Two others -- one man and one woman -- were ejected from boot camp, sent back to regular prisons. Their letters, Clay said, were just "too common."

It has fallen on Clay to become something of a prose policeman as well as a warden, as he supervises what state officials think is the first coed boot camp prison in the country.

Six women are now taking part in the program, among more than 200 men. Another three women gave it a try but bailed out quickly. The women spend 16 hours a day at boot camp. At night, they return to the Maryland Correctional Institution for Women, just up the road in Jessup.

Frank Mazzone, the assistant commissioner of corrections, said he would prefer to have a whole platoon of women, but not enough have volunteered. For now, the prison will continue to place handfuls of women into all-male units.

Cynthia Thompson, a baby-faced 23-year-old inmate from Frederick, was one of the women caught passing a note to a man. Thompson's letter, however, carried a "positive," not vulgar tone, and was sent in response to rather ardent letters, according to a correctional officer.

"I told them when they came that we won't have any love affairs here," Clay said. "Rest assured you're going to get caught. But they're young people. They tried to develop a liaison with the guys."

Thompson's punishment was moving the camp's massive rock pile, one stone at a time, across the courtyard -- a four-hour job.

Were the letters a mistake?

"Sir, yes sir," she answered, smiling for the first time during an interview.

Thompson, serving five years for distribution of cocaine, said she hopes boot camp will help her "change some of my bad ways I had -- like wanting to sell drugs and knowing it was illegal."

Boot camp women do everything the men do, including the long, sometimes agonizing stretches of physical training, officials said. Some exercises, though, have been modified to make them a little easier for the women.

During a session last week, Thompson lined up with four other women between two men, lifting as a unit a massive 10-foot log. As Clay barked out a rhythm, the group did overhead lifts and deep-knee squats with the log.

Among the women was Alissia Miller, 22 years old and the mother of two little boys. Miller, who is serving four years for possession of heroin and cocaine, helped open the program to women by writing a letter to Gov. William Donald Schaefer.

"I felt the men had a chance to get themselves together physically and mentally," Miller said. "I didn't think it was fair. Women should also have a chance."

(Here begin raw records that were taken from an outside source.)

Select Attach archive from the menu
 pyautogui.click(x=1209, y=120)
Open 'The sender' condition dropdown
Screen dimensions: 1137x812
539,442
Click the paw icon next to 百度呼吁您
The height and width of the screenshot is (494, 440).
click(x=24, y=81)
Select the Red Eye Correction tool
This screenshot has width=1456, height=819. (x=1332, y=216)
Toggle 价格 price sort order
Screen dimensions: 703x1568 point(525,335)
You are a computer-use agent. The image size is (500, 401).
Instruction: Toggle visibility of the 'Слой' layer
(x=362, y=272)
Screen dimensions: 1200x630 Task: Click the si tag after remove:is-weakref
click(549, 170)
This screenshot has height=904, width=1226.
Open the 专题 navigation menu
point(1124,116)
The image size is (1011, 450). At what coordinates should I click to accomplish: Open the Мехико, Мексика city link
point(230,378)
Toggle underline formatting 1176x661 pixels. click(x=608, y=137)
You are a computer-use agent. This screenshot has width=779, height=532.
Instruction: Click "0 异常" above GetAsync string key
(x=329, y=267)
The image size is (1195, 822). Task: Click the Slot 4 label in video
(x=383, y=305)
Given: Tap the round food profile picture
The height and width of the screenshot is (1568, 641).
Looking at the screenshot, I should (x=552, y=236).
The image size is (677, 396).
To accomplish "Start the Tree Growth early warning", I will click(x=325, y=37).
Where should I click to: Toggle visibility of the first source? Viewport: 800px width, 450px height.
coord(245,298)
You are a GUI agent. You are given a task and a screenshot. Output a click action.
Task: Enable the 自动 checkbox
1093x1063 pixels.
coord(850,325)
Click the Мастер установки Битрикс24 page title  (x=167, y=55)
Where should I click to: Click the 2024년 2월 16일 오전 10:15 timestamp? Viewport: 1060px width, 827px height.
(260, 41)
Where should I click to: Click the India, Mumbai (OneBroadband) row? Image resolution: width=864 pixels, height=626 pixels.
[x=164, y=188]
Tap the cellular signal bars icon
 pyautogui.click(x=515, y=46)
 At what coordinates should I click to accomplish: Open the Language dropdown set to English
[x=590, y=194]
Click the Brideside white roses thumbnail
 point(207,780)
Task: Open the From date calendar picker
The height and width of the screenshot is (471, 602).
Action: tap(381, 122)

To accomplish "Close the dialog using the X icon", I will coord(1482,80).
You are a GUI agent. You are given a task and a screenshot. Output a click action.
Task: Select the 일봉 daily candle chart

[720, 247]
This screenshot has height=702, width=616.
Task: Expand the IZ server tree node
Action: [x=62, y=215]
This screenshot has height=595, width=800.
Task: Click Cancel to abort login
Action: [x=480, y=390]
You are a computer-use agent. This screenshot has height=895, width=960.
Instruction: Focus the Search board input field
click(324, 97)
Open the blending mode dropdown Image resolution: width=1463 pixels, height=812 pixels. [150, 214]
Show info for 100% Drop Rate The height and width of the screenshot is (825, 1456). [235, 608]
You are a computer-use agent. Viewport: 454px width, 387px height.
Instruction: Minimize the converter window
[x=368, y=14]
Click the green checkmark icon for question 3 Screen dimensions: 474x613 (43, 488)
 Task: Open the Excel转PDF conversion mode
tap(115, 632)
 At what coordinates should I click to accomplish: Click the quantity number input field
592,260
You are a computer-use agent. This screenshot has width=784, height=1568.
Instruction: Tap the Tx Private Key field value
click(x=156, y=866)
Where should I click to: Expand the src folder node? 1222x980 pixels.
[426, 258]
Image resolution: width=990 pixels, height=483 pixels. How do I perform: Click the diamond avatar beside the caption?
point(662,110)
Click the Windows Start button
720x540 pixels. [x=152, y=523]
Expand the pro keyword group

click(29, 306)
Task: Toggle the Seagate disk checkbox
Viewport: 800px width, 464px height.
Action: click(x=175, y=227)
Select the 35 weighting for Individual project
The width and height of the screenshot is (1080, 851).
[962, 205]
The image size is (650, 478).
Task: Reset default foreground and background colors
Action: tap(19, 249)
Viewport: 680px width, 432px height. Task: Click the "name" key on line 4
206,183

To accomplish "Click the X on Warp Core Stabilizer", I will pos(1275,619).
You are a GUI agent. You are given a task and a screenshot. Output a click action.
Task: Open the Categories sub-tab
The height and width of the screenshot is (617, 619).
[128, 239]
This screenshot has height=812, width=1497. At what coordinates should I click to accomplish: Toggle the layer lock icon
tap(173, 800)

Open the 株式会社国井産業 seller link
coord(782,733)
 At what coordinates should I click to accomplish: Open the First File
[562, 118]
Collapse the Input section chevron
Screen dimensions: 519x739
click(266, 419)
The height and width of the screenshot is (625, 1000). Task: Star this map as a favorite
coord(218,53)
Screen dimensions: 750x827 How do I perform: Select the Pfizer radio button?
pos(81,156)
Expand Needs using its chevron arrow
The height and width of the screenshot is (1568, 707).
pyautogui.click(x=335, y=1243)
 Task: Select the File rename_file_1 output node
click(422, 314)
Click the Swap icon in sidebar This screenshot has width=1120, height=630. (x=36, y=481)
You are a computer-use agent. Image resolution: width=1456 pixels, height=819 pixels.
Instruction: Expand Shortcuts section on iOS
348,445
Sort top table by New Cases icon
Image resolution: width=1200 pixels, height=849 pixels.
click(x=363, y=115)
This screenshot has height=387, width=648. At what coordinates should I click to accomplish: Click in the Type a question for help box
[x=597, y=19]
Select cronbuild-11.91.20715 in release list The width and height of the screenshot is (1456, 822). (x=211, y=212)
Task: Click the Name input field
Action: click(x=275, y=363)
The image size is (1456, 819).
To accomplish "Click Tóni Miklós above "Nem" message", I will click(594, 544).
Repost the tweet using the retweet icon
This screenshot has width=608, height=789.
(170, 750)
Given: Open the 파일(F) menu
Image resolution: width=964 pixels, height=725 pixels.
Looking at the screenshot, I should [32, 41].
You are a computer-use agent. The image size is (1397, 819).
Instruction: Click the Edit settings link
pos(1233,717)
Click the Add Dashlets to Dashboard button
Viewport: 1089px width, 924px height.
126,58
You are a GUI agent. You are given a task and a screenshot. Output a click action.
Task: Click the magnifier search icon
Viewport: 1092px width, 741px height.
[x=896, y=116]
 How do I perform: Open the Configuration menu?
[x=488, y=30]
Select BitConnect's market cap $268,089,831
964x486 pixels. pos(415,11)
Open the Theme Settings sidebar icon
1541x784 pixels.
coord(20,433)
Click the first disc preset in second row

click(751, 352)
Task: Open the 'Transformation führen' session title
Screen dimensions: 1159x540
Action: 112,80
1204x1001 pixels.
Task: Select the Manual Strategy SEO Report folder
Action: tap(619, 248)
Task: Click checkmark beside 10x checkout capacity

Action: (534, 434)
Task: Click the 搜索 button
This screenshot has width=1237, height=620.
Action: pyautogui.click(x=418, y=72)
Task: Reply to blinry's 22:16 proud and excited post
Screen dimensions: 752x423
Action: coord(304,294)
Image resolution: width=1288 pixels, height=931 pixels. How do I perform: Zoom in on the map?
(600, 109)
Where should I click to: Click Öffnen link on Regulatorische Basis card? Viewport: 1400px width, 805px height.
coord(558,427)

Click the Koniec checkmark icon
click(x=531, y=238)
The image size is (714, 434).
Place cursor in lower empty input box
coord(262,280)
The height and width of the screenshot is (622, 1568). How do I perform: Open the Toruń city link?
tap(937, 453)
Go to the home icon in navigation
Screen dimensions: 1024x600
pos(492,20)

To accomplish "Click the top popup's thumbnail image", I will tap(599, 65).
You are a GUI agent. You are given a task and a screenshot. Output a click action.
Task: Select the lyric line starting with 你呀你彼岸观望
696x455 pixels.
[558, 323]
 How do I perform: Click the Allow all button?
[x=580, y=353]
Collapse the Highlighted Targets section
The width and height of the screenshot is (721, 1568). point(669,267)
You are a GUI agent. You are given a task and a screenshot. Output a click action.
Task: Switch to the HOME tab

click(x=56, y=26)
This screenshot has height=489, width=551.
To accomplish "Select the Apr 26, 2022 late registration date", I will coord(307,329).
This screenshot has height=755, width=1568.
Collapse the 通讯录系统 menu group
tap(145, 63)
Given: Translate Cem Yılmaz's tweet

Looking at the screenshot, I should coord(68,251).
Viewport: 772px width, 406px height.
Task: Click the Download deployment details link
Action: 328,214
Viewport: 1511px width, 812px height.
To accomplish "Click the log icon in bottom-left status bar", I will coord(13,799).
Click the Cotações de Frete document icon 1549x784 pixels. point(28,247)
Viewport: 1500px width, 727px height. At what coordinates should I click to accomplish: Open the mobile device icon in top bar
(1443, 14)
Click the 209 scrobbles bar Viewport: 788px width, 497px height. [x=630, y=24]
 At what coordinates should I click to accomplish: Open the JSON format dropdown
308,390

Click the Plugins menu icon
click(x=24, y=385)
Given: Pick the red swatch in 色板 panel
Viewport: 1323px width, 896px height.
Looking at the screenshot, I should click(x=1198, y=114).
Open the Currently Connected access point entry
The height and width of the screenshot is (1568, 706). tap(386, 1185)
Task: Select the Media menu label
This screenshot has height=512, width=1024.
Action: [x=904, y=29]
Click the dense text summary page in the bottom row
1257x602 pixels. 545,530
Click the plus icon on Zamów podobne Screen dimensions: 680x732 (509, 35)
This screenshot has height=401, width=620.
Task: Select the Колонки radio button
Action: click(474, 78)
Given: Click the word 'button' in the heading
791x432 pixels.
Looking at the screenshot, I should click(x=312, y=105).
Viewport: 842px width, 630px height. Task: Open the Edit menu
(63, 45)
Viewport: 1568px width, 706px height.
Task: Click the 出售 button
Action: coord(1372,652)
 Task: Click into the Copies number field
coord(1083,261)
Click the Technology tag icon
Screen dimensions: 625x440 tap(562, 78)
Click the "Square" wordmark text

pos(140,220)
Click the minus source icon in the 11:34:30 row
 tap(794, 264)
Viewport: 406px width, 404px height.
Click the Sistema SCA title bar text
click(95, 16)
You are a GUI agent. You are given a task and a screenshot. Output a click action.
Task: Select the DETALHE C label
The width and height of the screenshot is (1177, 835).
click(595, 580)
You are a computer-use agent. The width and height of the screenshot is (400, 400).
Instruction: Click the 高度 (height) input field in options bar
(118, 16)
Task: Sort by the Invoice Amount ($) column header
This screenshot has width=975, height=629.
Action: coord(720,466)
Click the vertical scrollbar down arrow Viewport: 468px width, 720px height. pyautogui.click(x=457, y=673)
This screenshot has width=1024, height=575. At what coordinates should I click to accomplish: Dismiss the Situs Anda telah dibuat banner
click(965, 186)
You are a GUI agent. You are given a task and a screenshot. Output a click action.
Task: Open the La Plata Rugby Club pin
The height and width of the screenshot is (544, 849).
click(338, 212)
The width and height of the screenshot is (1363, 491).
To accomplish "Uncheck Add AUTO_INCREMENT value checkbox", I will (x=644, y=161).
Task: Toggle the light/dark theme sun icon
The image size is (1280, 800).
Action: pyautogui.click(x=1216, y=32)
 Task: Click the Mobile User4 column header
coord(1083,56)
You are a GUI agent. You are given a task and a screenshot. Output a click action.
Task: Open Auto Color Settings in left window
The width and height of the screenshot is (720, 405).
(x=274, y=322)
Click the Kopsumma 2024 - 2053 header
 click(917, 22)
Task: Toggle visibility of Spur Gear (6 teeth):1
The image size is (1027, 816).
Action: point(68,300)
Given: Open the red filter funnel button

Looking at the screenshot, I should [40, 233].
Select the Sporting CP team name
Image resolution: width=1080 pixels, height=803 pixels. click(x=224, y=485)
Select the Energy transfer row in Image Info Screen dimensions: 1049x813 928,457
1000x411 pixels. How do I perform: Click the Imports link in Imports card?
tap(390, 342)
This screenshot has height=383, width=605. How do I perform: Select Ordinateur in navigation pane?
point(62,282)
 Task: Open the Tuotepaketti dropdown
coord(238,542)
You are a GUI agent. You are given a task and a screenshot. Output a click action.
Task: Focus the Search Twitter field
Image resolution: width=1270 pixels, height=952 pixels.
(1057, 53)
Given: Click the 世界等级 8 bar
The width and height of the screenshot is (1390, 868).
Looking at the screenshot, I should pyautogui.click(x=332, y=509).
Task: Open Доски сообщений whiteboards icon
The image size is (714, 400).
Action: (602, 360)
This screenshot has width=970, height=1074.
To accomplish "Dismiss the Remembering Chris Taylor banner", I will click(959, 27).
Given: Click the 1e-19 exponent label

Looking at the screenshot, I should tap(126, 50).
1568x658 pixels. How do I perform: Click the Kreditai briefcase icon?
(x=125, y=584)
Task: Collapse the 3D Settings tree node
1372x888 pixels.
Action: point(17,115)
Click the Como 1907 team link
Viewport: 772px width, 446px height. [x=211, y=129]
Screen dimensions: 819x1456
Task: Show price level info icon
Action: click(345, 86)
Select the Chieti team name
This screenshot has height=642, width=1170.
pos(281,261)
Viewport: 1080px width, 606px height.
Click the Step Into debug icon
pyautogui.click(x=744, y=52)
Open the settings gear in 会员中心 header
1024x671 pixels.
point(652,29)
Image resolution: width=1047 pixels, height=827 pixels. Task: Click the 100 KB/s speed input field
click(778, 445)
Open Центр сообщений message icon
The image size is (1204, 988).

Prisoners serving less than seven years in prison for non-violent crimes are generally eligible for boot camp. Inmates who complete the six-month program are released from prison. The rest of their sentences are waived.

That bargain is a powerful inducement to stick with the program. Even so, Miller lasted exactly one day when she first arrived in boot camp. She left in tears. But boot camp officers helped Miller make a phone call to her children, a conversation that inspired her to return to the program.

Miller said she is managing to survive the humiliation and physical challenges. "It's better. You don't have enough time to worry too much about your family," she said. "Before you know it, it's over."

Miller, who lived in East Baltimore, said she was persuaded to try boot camp by her fiance, a boot camp graduate who is now working at a paint factory and taking care of her children.